Ce savoir universel n’utilise d’ailleurs pas toujours la mythologie : au chant V de l’Odyssée, Calypso reçoit des dieux l’ordre de libérer Ulysse et elle l’aide à se fabriquer un navire : les étapes de la construction de l'embarcation par un homme seul avec des outils rudimentaires sont détaillées presque comme dans une recette. Au chant XXIII de l’Iliade, les concours (course de chevaux, lutte etc.) organisés par Achille en mémoire de Patrocle montrent toutes les étapes des épreuves auxquelles sont soumis les concurrents et le récit détaille aussi la remise des prix à l’issue du concours, ce que l’on peut prendre comme une sorte de guide pour l’organisation de telles épreuves. En outre, le vieux et sage Nestor donne à son fils Antiloque des conseils pour compenser l’infériorité de son attelage par son habileté tactique, et il s’agit pratiquement de nuire aux autres concurrents pour l’emporter, de tricher donc, au contraire de la morale moderne du sport.

Il ne s’agit que de quelques exemples : on voit constamment dans l’épopée des situations que les personnages de l’épopée semblent mettre eux-mêmes en parallèle avec la situation présente pour résoudre les problèmes qu’elle est susceptible de poser.

Françoise Létoublon



Bibliographie


Havelock E.A. Preface to Plato, Cambridge Mass., Harvard U. Press, 1963.

Id. The Muse Learns to Write. Reflections on Orality and Literacy from Antiquity to the Present, New Haven, Yale U. Press, 1986.

Wilcock M. M. “Mythological Paradeigma in the Iliad”, CQ 14, 1964, p. 141-154.

Id. Ad Hoc Invention in the IliadHSCP 81, 1977, p. 41-53.

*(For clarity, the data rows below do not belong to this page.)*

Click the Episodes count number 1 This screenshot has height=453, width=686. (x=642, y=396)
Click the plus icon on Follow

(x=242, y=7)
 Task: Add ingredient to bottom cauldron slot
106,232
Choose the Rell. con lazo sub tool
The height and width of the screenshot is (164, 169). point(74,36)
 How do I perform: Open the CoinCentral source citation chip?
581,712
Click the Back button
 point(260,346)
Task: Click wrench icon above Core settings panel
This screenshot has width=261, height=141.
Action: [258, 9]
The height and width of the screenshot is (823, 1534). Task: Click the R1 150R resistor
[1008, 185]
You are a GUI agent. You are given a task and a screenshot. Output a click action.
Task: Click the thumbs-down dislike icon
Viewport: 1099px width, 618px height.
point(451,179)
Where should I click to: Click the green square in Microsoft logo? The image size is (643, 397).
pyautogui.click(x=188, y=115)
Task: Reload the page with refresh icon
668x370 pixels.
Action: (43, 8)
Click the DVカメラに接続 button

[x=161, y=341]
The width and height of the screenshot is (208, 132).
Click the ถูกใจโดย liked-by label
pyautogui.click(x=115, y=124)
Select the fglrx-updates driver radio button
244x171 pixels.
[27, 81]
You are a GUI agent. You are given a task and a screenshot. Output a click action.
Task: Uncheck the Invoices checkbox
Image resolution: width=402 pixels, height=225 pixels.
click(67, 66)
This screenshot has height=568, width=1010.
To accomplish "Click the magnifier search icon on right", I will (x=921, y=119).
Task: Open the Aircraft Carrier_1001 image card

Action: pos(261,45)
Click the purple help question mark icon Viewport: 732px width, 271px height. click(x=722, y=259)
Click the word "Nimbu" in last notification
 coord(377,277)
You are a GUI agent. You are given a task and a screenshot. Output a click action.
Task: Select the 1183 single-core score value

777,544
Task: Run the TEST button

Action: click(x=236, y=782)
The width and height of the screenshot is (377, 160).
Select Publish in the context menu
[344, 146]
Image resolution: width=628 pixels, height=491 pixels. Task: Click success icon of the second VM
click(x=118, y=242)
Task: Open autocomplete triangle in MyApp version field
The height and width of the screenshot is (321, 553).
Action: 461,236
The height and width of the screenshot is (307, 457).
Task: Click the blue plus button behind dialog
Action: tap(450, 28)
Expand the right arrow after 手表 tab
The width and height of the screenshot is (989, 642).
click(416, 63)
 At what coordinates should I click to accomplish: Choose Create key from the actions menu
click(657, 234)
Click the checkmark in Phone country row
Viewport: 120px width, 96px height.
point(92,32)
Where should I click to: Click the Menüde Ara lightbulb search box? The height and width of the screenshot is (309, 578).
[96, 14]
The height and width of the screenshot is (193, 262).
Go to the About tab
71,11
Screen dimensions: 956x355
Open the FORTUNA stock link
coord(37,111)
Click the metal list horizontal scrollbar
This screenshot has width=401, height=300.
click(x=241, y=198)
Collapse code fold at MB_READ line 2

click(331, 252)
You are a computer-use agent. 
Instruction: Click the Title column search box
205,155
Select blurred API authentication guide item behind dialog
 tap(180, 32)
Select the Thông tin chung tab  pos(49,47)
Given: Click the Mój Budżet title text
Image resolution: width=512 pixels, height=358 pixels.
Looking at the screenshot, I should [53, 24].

1 Nous avons évité de poser le problème de la date de l’Iliade et de l’Odyssée, lié à celui de leur notation écrite et aussi peu soluble que lui : entre le VIIIe s. av. J.-C. selon les uns (le savant néerlandais C.J. Ruijgh parle même du IXe s.) et le VIe s. selon d’autres, la marge est grande. Mais Parménide est contemporain de Périclès et Thucydide, et il continue de manière “ archaïque ” à utiliser la métrique, le dialecte et le style formulaire rencontrés chez Homère et Hésiode.

2 Terminologie empruntée au savant britannique Malcolm M. Willcock.

3 L’Iliade évoque à l’occasion le centaure Chiron, en particulier à propos de la lance en frêne du Pélion qu’il a jadis donnée à Pélée et qu’Achille utilise pour tuer Hector. Mais l’enfance d’Achille auprès de Chiron connue par des textes postérieurs semble inconnue de l’Iliade, comme si Phénix, humain et si l’on veut rationnel, avait été susbstitué au Centaure des temps primitifs.

4 Nietzsche a contribué à faire croire au grand public qu’Apollon est un dieu de la beauté sereine. L’Iliade le montre au contraire, dès le chant I, comme un dieu dont la colère peut être terrible…

5 Selon Willcock, le détail du repas est une invention ad hoc, rhétorique, dans l’Iliade. Ce qui importe, c’est que les personnages eux-mêmes semblent avoir dans leur mémoire et leur conscience ce savoir encyclopédique qui permet de trouver dans le répertoire mythologique des modèles de situation d’après lesquels on va décider une conduite pratique.